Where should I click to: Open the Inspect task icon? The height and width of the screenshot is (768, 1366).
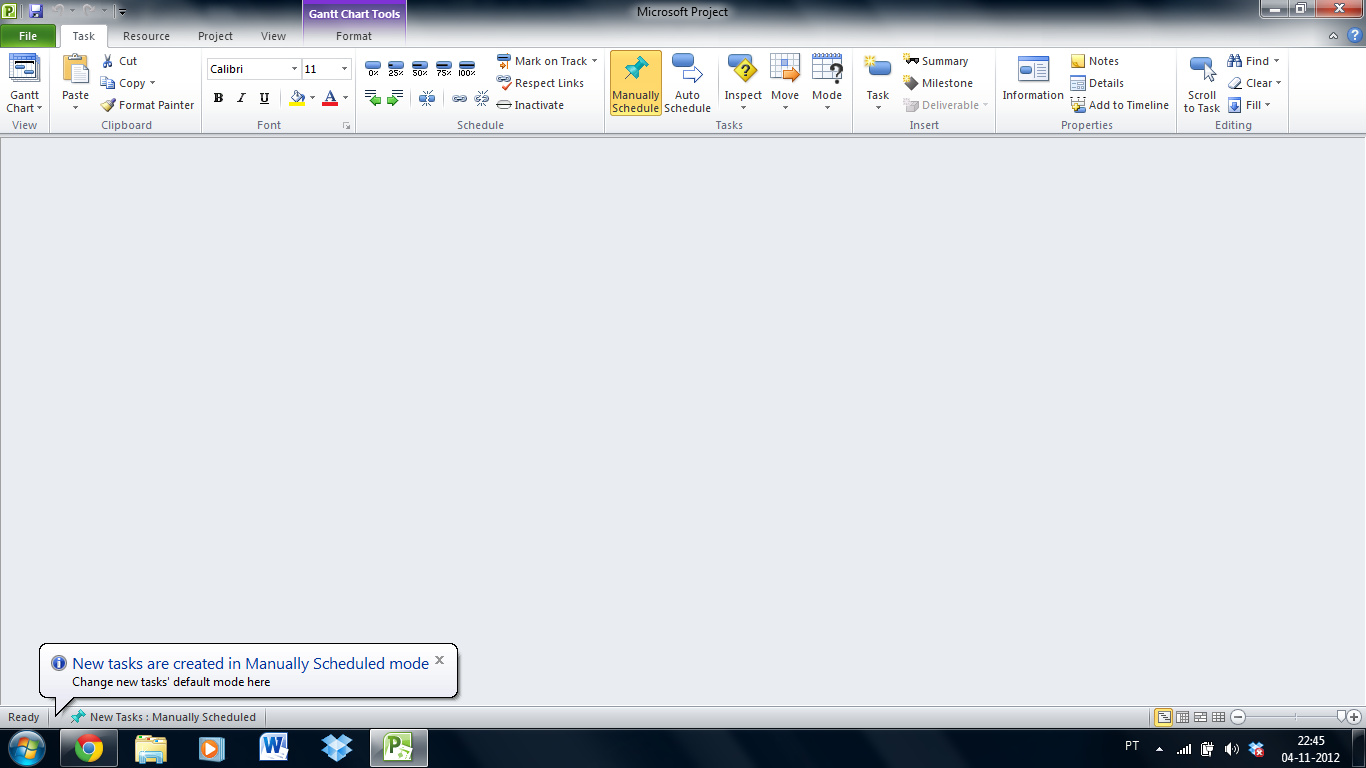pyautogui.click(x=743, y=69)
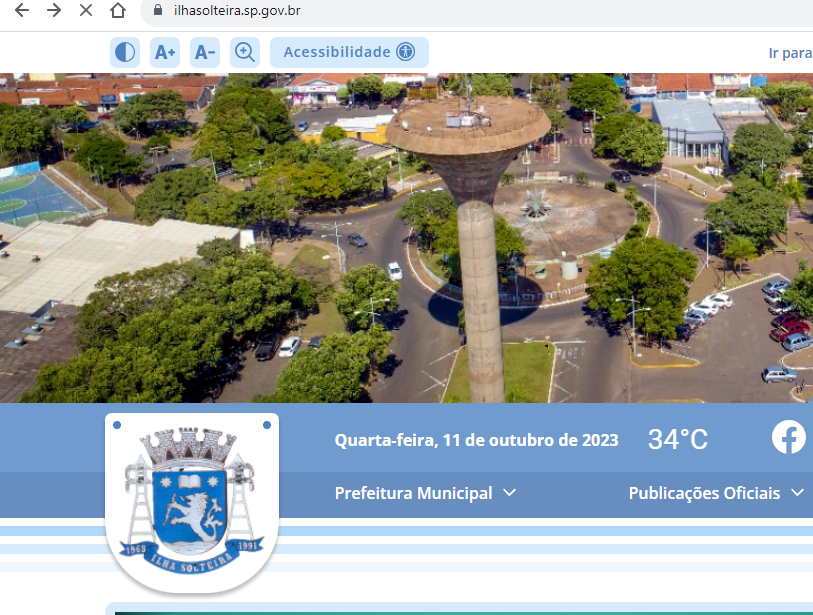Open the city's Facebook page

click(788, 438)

◇ ◇ ◇ ◇ ◇

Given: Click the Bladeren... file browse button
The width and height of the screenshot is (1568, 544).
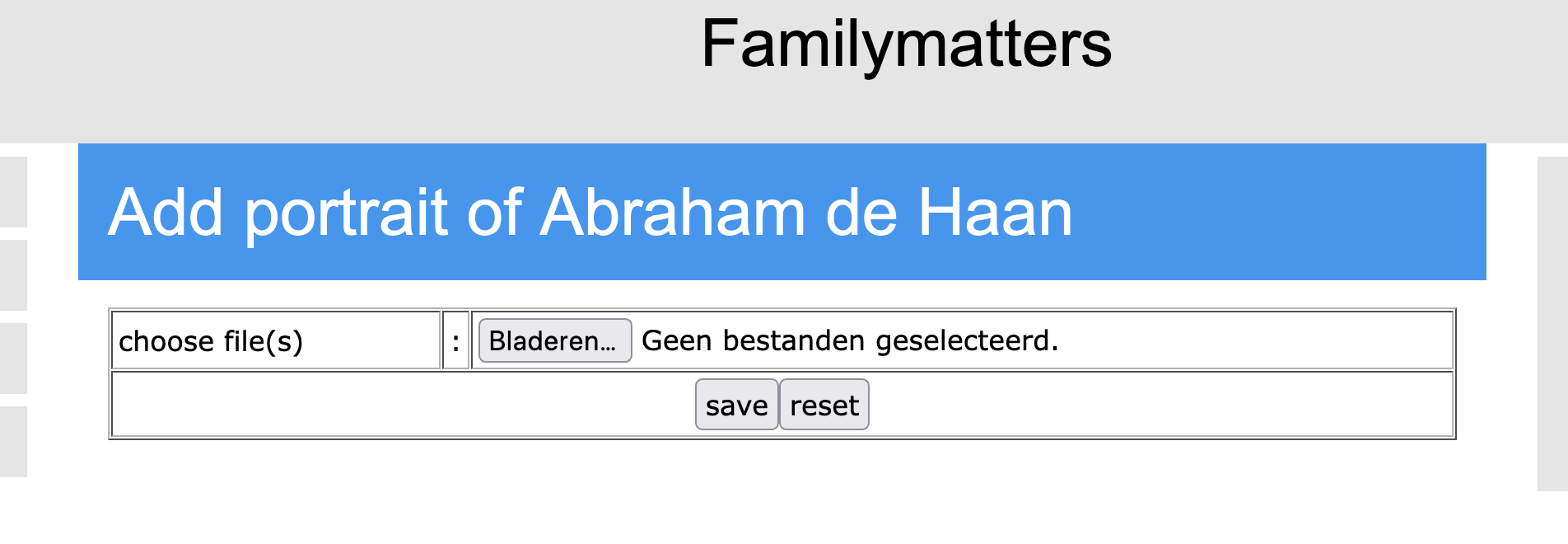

◇ ◇ ◇ ◇ ◇

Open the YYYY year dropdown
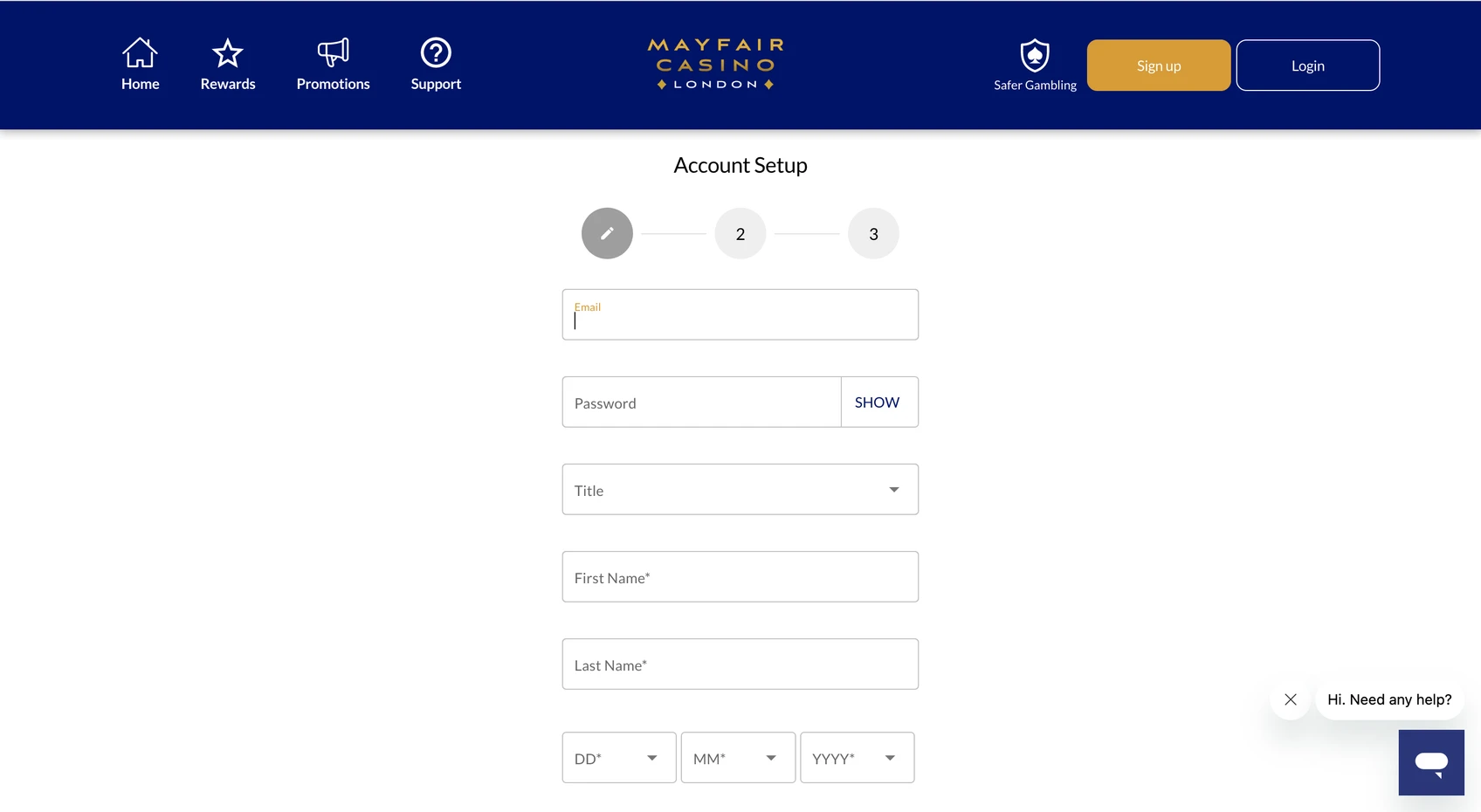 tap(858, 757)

◇ ◇ ◇ ◇ ◇

Starting at the line above that holds "Given: Click the" and ending at the line that holds "The width and", transcribe each line exactly and include no other lines.

Given: Click the Bladeren... file browse button
The width and height of the screenshot is (1568, 544).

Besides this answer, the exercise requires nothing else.